I've been using a variation of what was suggested by Chris:
Start by creating an IntentService, which is the easiest kind of Service to create. Then use SharedPreferences to indicate the state of your IntentService and share values between your Service and Activities. Your Activity can register itself as an OnSharedPreferenceChangeListener in order to know when your Service is done doing work and/or another SharedPreference it cares about has changed.
With IntentService, all you need to do is override the onHandleIntent method. Everything inside onHandleIntent will run on a background thread.
This is a way to do exactly what you want, assuming that the result is an int. You can extend this property, using a parcelable object. Probably, using a Service is still the best choice.

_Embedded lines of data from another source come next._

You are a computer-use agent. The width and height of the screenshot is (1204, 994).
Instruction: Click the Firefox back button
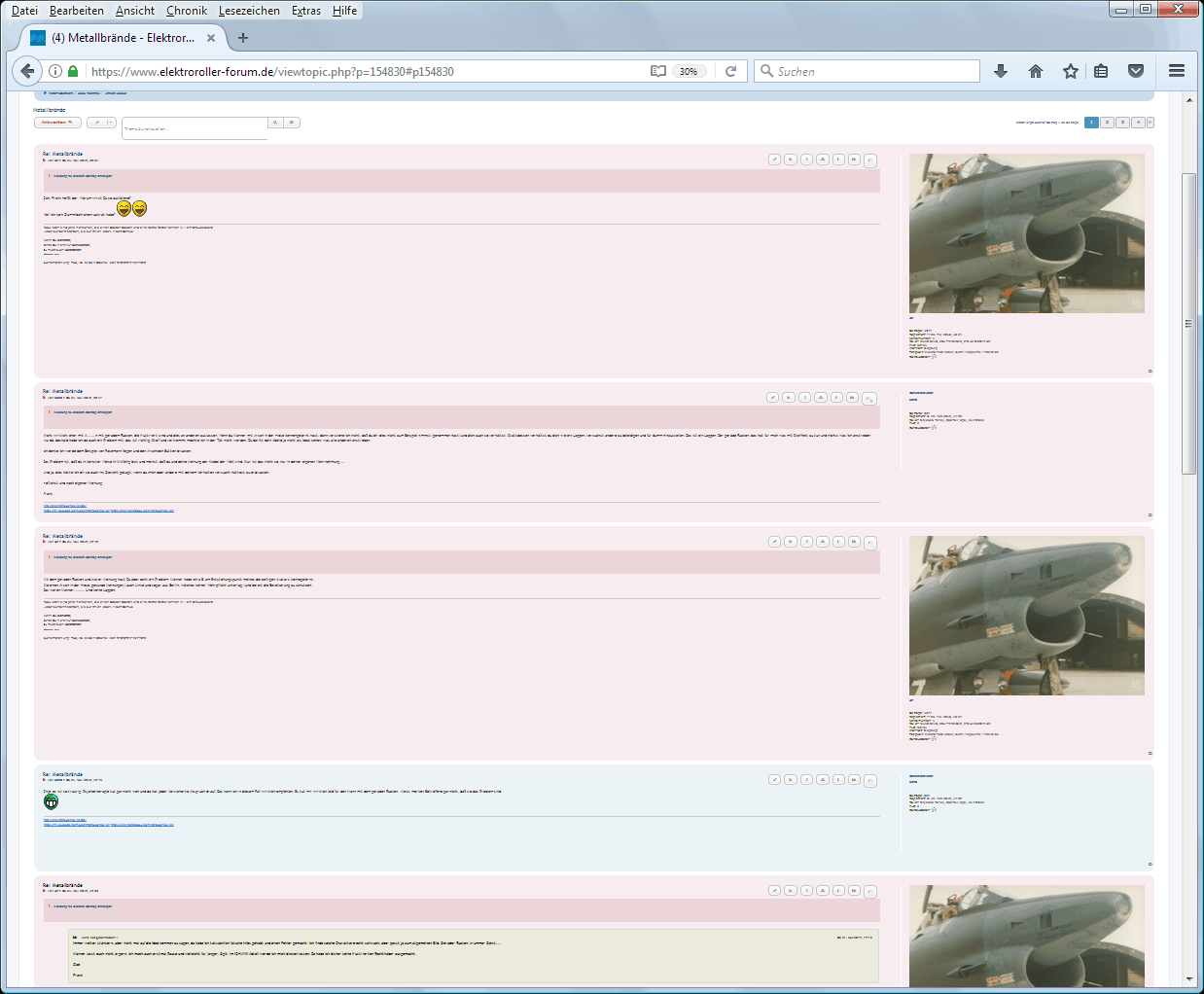(27, 71)
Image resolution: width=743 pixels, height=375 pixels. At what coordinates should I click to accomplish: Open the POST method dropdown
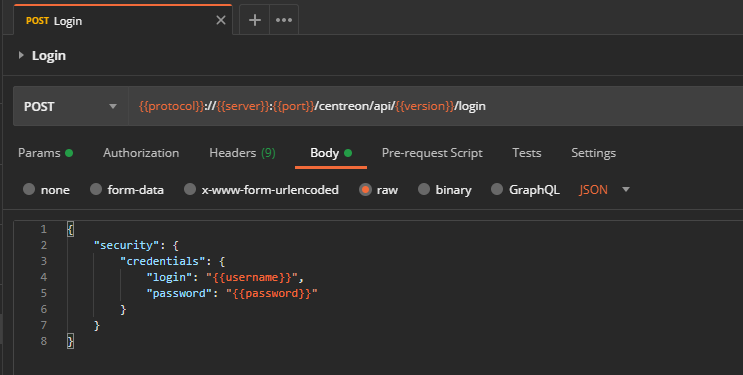71,106
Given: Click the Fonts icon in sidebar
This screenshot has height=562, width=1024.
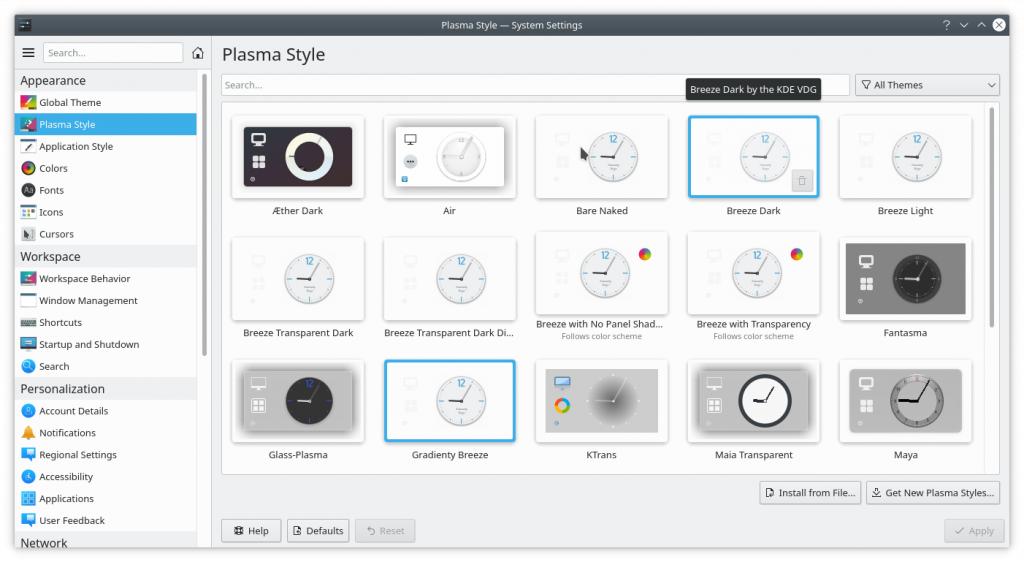Looking at the screenshot, I should 29,190.
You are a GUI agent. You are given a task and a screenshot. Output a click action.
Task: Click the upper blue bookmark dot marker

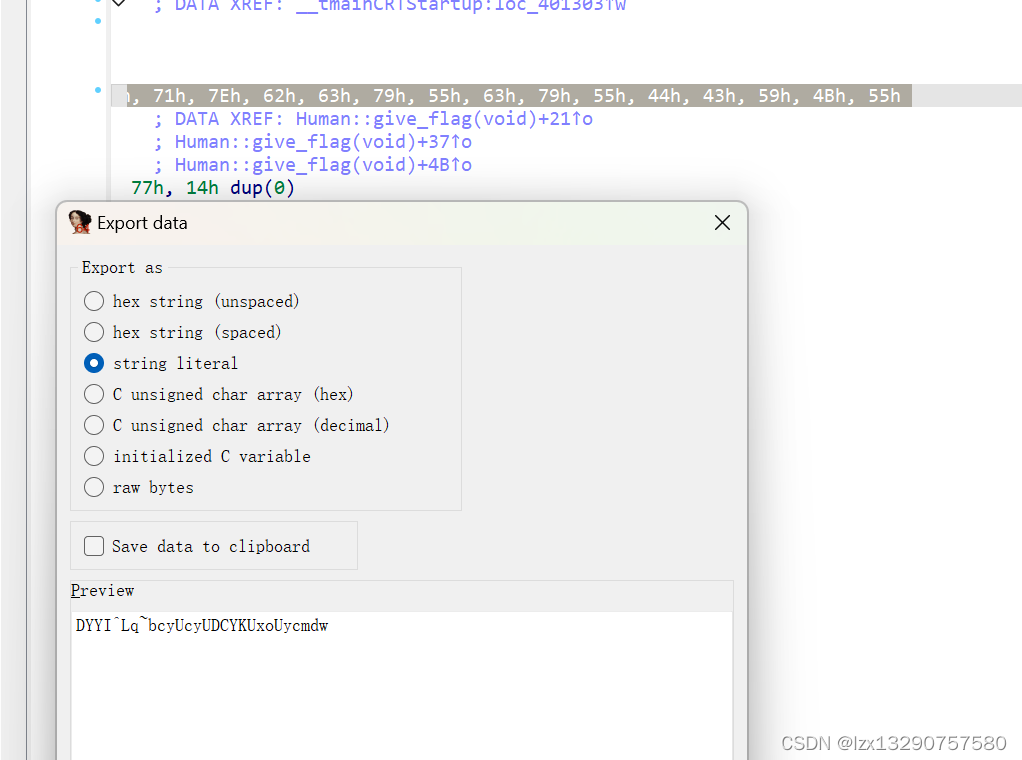tap(96, 20)
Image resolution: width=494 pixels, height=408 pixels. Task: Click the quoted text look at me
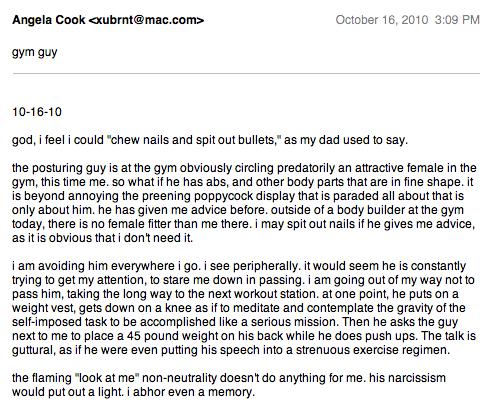point(108,378)
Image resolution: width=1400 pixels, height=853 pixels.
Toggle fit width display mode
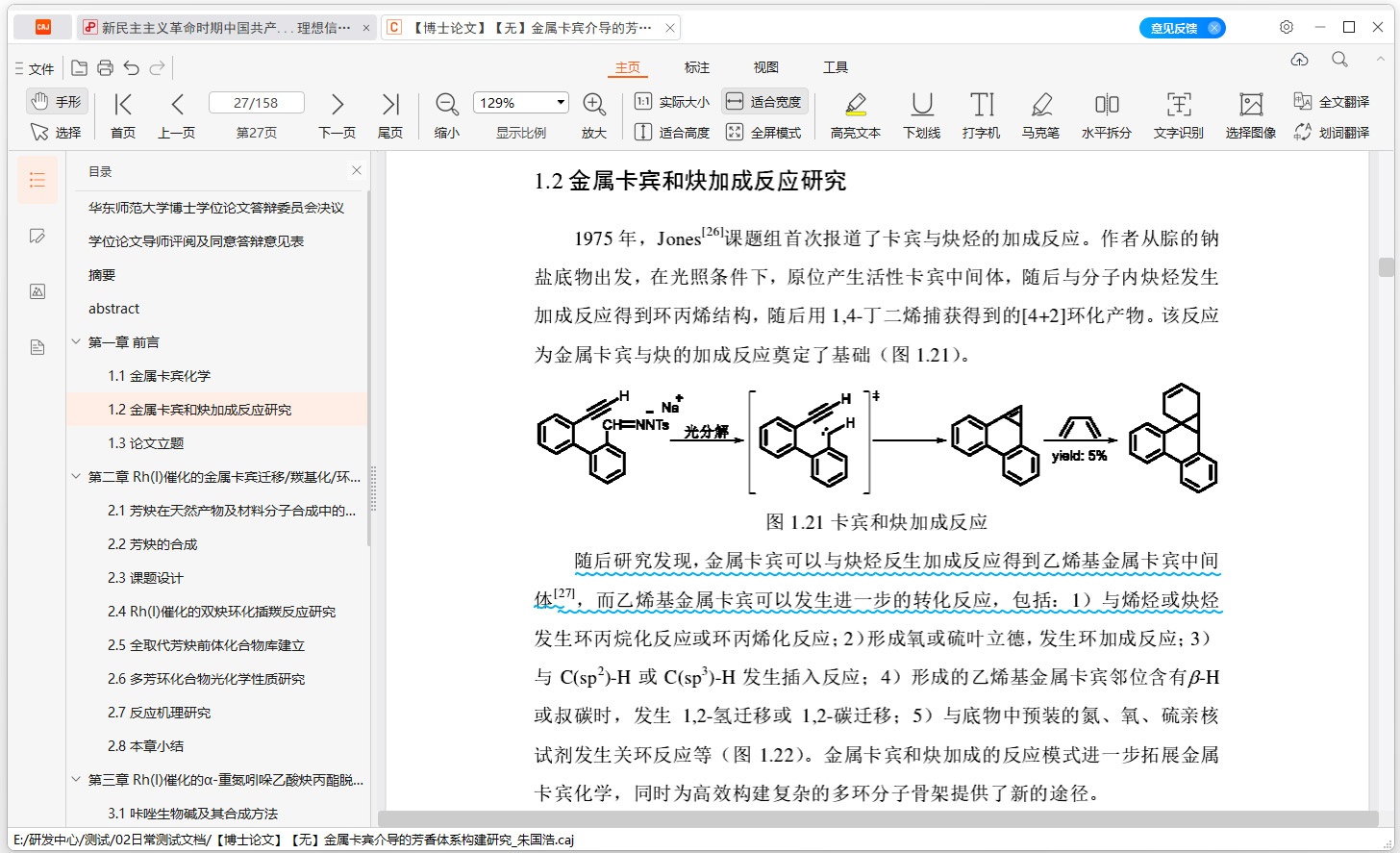(x=763, y=101)
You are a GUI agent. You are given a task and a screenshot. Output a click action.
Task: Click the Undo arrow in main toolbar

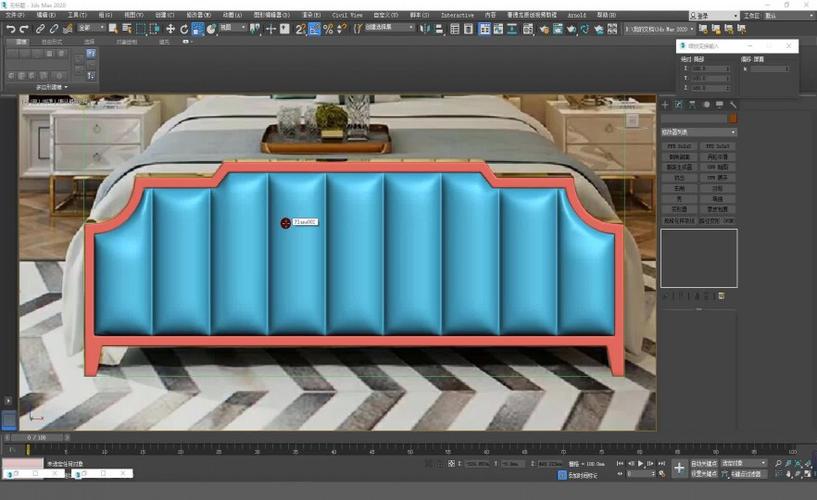(x=10, y=29)
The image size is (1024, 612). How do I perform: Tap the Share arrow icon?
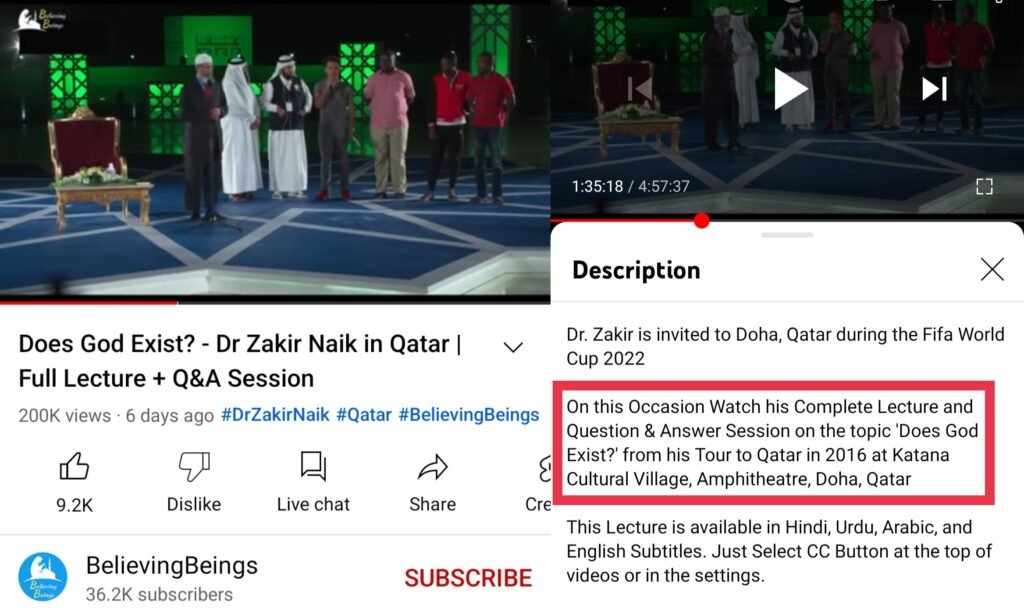tap(432, 467)
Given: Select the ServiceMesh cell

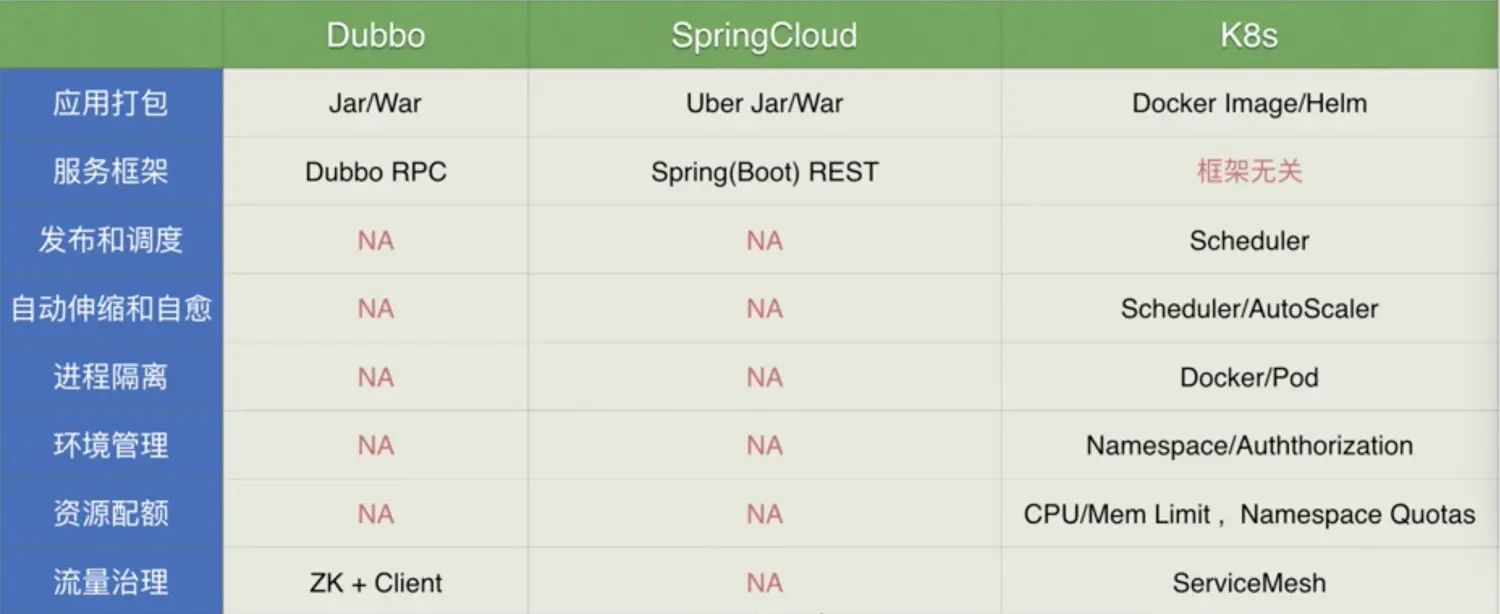Looking at the screenshot, I should tap(1249, 583).
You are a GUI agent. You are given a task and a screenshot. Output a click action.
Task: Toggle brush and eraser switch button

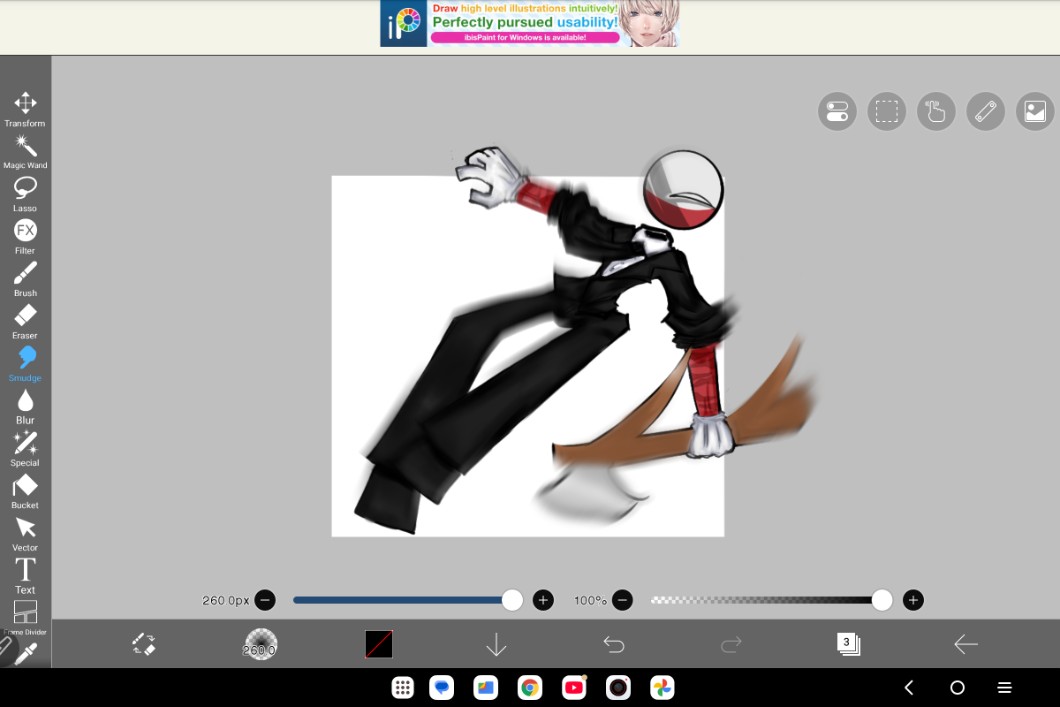144,645
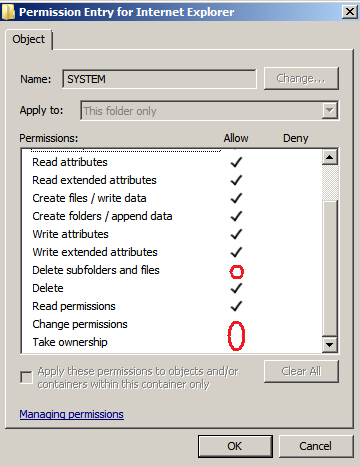Confirm with the OK button
Screen dimensions: 360x466
[235, 446]
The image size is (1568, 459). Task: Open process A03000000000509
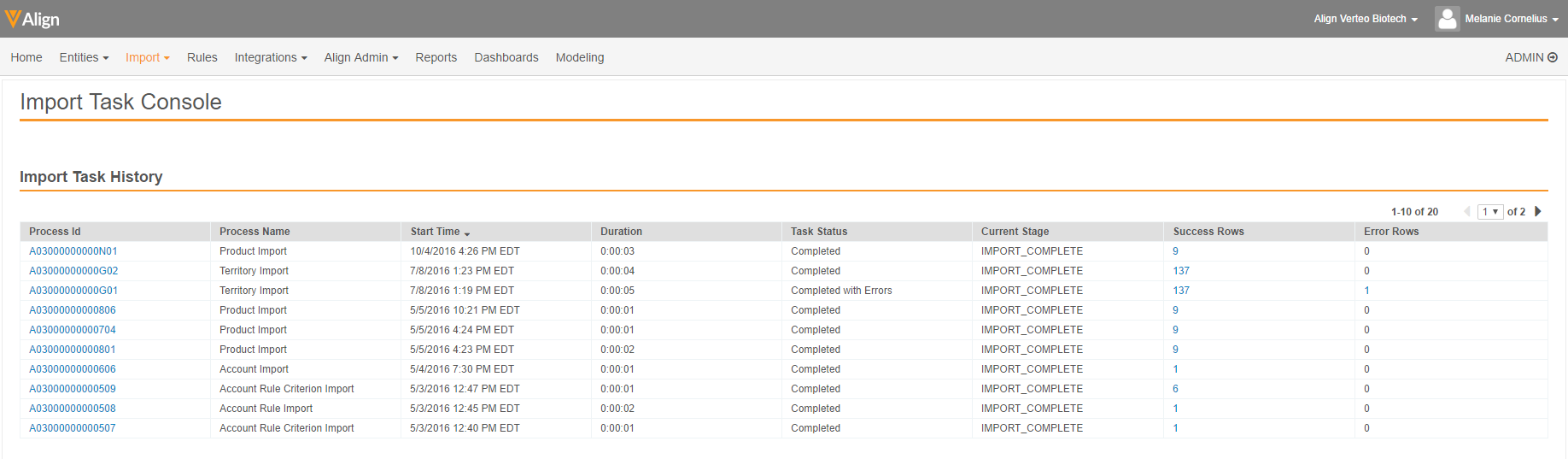73,389
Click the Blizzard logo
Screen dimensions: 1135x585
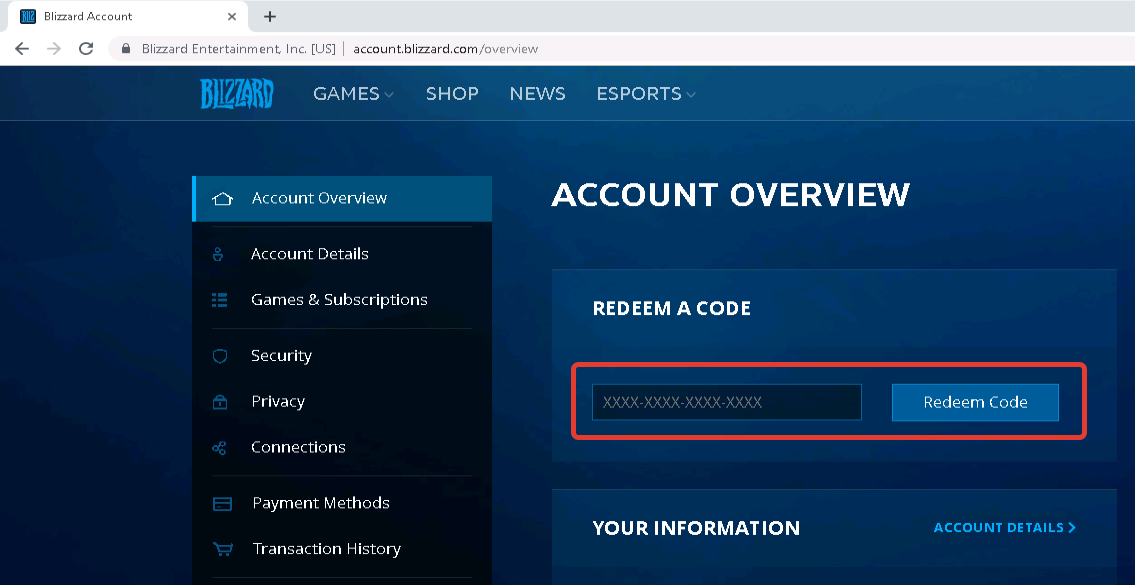pyautogui.click(x=237, y=94)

1) Create a class, called Result, that is a wrapper for your result. It must implement the Parcelable interface:
public class Result implements Parcelable {
private int result;
public Result(int i) {
super();
result = i;
}
public void setResult(int result) {
this.result = result;
}
public int getResult() {
return result;
}
#Override
public int describeContents() {
return 0;
}
#Override
public void writeToParcel(Parcel dest, int flags) {
dest.writeInt(result);
}
public static final Parcelable.Creator<Result> CREATOR = new Parcelable.Creator<Result>() {
public Result createFromParcel(Parcel in) {
return new Result(in);
}
public Result[] newArray(int size) {
return new Result[size];
}
};
public Result(Parcel in) {
result = in.readInt();
}
}
2) Now, you can use a Result object as a private variable of the first activity:
public class FirstActivity extends Activity {
private Result result;
....
}
3) In your firstActivity, you can start an AsyncTask with a line like this:
new MyAsyncTask(result).execute();
4) Your AsyncTask can be made in this way:
class MyAsyncTask extends AsyncTask<Void, Void, Void> { // you can modify types as you want
Result result;
public MyAsyncTask(Result result) {
this.result = result;
}
....
public mySetResult() {
result.setResult(...); //set your value
}
....
}
5) When you start the second Activity, you can pass your result object to the second activity:
Intent i = new Intent(getApplicationContext(), SecondActivity.class);
i.putExtra("parc", result);
startActivity(i);
6) Finally, from the second activity, you can obtain the result using this code:
Result res = (Result) getIntent().getParcelableExtra("parc");
For more details about parcelable object, can see Android Developer
A Service is a component that allows some code to have a separate lifetime outside of activities without interacting with the user. As others have mentioned, that's certainly one option to consider. If you go with that, IntentService is the easiest way to make the work asynchronous.
However, you could continue to use AsyncTask and just add some code to signal that it's "complete". This is the case when the background work no longer matters if your application is killed, and you're OK with your app being killed before this work completes if the user leaves the application. Another way to see this is if the result of the AsyncTask only matters to either/both of these two activities and not outside. This is an important difference in requirements from needing a Service which again, provides a lifetime outside of activities.
To pass the data, take a look at this doc. There are a lot of ways you could tackle this, but for this kind of thing I prefer a pseudo-singleton approach. (I don't like to use SharedPreferences to pass data, because frankly I don't think that's what the class is for. I prefer this pseudo-singleton approach over a pure singleton because it's more testable. Android uses the singleton approach all over the place though.) I'd create a reference to some sort of AsyncTask registrar class in the Application object. As the Application object is accessible from both activities, the first one can register your AsyncTask with the registrar and the second one can get that AsyncTask and register to listen for completion if it hasn't already finished.